Tarefa do exercício => Resuma o trecho em duas frases.

Trecho =>
Quanto aos dissídios individuais e coletivos de servidores não regidos pela CLT, mas pela Lei n. 8.112/90, argumentou a PGR, com base em precedentes da época, que o Supremo Tribunal Federal indicava que o art. 114 da Constituição Federal apenas contemplava os dissídios de trabalhadores regidos pela Consolidação das Leis do Trabalho e não os estatutários.

O Supremo Tribunal Federal deferiu a medida cautelar de suspensão da alínea “d” do art. 240 da Lei n. 8.112/90 e suspendeu em parte a alínea “e”, do mesmo artigo, determinando a suspenção em relação à expressão “e coletivamente”.

Linhas fornecidas =>
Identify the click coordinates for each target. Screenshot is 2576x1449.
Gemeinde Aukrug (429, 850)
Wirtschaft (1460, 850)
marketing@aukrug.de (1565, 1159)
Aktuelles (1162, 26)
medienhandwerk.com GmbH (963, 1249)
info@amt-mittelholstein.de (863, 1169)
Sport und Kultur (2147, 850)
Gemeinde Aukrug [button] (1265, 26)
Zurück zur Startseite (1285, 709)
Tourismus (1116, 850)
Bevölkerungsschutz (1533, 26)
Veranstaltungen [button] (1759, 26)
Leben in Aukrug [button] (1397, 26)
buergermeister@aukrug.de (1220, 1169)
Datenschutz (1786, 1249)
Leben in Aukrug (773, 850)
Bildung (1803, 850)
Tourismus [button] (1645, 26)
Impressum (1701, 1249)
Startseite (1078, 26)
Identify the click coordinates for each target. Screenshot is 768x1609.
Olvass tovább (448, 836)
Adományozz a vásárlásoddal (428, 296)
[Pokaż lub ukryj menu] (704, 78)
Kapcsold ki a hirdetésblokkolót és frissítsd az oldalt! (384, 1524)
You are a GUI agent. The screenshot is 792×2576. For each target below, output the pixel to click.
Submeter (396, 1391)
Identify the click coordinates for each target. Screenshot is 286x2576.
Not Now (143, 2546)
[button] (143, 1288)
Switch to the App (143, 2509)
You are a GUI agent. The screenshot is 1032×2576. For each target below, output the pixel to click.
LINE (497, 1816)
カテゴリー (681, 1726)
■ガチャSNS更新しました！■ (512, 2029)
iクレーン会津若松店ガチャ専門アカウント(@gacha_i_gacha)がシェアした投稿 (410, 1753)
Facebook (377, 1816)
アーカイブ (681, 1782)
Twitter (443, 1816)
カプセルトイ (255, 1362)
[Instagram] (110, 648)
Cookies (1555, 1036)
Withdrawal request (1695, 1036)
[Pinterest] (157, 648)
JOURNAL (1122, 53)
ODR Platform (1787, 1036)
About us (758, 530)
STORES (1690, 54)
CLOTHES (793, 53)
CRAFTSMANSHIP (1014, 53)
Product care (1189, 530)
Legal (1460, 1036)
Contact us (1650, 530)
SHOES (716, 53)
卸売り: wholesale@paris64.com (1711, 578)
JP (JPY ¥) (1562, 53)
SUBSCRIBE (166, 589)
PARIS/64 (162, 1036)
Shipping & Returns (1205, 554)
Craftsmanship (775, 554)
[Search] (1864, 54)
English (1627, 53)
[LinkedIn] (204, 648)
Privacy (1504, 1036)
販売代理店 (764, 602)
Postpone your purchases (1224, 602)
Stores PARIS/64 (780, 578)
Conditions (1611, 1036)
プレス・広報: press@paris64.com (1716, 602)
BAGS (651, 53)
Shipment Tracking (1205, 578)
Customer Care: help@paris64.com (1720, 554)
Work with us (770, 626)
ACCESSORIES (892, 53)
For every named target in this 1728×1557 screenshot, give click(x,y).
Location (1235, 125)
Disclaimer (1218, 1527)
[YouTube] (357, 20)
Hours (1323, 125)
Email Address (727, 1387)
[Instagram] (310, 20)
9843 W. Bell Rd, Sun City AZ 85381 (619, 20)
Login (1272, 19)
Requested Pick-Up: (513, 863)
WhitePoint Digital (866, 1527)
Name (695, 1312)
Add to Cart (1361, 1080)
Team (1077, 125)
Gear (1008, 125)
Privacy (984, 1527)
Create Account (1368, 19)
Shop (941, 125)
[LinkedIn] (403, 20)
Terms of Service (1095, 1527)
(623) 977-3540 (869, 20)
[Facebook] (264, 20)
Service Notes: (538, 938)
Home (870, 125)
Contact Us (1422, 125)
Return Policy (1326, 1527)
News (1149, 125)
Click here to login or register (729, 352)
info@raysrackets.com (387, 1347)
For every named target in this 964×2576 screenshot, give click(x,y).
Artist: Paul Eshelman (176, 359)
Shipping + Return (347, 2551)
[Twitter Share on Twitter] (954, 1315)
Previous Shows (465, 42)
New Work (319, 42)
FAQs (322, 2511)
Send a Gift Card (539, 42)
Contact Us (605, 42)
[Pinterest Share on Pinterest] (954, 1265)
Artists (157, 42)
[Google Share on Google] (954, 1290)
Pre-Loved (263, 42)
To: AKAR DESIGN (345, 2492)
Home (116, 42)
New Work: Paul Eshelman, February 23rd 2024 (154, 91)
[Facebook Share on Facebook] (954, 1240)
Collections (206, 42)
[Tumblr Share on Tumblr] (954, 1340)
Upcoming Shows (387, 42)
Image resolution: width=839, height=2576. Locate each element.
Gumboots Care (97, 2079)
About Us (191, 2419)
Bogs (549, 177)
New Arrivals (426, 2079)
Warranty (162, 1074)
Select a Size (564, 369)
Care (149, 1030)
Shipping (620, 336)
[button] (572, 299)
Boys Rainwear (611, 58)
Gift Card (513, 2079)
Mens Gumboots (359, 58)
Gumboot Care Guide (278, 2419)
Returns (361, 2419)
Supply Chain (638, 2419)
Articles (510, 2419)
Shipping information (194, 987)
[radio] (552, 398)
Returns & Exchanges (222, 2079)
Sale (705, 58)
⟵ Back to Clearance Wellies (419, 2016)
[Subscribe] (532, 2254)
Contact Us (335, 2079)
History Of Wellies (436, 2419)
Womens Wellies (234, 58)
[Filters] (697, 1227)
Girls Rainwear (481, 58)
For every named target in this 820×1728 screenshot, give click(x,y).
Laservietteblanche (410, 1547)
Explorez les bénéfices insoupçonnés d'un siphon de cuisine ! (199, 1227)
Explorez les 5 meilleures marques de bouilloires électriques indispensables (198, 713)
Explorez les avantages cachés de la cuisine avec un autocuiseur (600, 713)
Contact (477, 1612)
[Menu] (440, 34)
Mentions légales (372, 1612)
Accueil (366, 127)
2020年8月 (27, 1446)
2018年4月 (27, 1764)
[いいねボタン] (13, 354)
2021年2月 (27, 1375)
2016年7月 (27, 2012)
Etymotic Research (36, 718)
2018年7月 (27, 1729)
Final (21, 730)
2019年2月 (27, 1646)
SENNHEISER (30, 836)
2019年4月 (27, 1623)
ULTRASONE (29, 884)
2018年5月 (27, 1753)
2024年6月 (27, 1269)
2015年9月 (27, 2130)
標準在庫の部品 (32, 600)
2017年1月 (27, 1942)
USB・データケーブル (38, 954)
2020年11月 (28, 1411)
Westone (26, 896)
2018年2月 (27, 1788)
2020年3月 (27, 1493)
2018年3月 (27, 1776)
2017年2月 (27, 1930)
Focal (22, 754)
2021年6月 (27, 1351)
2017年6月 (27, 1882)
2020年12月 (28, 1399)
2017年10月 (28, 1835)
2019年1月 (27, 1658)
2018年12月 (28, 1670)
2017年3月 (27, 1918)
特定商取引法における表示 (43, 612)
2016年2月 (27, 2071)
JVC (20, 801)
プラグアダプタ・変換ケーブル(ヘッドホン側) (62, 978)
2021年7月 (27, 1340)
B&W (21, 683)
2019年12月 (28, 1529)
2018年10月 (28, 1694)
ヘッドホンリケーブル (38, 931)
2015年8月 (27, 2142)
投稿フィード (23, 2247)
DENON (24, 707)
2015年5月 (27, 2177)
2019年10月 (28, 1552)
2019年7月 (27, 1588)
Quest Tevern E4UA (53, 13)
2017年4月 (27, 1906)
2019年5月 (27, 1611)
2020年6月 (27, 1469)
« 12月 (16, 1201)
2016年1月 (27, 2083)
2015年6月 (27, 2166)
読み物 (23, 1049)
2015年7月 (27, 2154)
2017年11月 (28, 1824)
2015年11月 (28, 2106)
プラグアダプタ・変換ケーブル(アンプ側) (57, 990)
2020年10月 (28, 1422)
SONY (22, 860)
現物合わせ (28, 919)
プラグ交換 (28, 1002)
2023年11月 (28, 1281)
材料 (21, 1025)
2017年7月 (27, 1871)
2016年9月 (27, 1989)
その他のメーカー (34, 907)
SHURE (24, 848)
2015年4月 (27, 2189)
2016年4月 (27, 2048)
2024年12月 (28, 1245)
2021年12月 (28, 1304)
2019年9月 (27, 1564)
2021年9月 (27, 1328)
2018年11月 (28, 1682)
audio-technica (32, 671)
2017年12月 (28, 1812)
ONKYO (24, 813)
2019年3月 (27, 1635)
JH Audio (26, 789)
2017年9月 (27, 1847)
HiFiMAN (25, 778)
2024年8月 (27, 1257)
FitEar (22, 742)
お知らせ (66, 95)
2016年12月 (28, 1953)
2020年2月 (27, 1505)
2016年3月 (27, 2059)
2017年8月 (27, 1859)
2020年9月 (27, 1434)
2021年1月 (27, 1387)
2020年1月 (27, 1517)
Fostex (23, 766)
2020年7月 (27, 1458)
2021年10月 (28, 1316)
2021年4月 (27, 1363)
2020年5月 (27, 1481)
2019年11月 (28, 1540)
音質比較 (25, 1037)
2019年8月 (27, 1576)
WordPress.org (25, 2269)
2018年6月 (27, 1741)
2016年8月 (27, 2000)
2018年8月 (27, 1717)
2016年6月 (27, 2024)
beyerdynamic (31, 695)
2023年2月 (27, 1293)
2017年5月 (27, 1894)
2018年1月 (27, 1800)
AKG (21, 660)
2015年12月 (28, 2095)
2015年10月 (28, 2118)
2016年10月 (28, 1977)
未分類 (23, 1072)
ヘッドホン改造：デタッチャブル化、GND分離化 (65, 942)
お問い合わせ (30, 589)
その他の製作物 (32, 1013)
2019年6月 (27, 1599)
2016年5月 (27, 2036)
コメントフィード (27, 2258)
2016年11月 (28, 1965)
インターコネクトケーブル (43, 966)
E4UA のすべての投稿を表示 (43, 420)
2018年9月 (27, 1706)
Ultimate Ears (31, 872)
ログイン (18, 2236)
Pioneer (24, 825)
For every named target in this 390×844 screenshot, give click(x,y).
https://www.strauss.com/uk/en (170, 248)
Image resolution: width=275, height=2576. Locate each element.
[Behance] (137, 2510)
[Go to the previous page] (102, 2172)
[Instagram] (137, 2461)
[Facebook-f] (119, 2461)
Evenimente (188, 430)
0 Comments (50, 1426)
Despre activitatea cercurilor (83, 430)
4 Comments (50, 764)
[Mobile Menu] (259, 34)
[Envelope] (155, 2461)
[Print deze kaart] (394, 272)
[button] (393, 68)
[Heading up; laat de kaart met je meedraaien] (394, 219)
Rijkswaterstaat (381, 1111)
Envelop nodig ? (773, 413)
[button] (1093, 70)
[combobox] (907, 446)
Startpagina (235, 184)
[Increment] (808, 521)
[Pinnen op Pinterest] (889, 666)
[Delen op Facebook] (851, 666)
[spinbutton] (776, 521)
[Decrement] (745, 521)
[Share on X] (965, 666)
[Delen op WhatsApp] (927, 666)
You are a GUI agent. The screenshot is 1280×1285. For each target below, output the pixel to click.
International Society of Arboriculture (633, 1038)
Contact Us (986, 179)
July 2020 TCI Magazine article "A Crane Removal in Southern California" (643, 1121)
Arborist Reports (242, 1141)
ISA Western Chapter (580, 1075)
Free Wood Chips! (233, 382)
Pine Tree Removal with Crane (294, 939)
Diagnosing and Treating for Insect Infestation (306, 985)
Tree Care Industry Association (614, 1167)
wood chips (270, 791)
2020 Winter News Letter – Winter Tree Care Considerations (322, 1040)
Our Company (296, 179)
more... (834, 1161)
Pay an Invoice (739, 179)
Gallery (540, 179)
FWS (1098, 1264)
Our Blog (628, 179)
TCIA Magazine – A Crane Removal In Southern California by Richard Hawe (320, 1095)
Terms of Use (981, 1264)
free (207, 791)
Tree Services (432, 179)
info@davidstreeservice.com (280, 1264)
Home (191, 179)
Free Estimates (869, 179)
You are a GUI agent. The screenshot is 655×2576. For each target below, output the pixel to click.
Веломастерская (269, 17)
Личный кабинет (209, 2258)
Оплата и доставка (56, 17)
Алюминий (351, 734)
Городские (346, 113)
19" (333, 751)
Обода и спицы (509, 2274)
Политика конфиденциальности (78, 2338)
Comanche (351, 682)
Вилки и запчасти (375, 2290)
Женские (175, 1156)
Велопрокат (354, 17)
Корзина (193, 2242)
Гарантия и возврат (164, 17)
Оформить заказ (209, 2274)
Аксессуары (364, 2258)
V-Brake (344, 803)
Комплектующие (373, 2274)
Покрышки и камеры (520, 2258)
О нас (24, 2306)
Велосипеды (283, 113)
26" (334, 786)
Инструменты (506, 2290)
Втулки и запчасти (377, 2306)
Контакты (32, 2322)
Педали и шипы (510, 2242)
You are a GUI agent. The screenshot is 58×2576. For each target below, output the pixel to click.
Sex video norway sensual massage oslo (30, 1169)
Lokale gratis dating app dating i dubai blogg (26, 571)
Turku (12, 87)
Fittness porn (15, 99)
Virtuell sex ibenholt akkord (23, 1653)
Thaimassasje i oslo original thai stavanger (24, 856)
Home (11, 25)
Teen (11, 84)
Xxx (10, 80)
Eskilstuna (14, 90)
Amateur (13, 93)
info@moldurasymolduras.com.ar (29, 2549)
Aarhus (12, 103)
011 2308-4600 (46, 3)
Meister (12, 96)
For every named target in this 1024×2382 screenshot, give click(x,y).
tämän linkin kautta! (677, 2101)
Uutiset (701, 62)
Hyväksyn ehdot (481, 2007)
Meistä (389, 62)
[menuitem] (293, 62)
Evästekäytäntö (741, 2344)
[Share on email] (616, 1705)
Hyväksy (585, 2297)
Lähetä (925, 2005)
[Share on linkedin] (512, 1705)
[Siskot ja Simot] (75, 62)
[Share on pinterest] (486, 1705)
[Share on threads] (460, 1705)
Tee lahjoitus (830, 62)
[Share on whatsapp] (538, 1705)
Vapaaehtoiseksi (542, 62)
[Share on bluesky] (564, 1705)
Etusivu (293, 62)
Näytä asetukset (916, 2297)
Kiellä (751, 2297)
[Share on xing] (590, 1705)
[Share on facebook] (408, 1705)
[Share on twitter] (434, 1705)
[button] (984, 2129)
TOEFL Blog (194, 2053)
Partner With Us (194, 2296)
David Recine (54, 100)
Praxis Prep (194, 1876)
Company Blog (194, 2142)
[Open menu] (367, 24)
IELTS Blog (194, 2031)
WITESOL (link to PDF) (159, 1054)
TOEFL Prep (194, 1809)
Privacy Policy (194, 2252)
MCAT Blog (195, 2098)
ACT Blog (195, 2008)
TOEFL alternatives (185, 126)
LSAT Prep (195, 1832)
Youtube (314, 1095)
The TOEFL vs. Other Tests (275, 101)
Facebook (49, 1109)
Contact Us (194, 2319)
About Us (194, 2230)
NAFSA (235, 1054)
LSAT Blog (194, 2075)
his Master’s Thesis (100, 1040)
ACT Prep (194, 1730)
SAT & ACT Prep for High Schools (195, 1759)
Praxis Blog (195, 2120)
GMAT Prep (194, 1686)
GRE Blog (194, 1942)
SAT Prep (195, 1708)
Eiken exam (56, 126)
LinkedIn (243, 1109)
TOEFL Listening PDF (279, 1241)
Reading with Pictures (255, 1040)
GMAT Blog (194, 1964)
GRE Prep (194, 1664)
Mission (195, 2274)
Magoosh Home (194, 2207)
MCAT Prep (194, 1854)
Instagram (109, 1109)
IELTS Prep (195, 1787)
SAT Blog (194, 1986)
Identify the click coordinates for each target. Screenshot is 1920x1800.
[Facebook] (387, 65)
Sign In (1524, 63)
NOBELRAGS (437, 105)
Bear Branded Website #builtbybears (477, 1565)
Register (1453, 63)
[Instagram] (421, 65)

Exercício resolvido => A PGR argumentou, com base em precedentes da época, que o Supremo Tribunal Federal indicava que o art. 114 da Constituição Federal contemplava apenas os dissídios de trabalhadores regidos pela CLT, e não os de servidores estatutários regidos pela Lei n. 8.112/90. O Supremo deferiu a medida cautelar para suspender a alínea “d” do art. 240 dessa lei e suspendeu em parte a alínea “e” do mesmo artigo, quanto à expressão “e coletivamente”.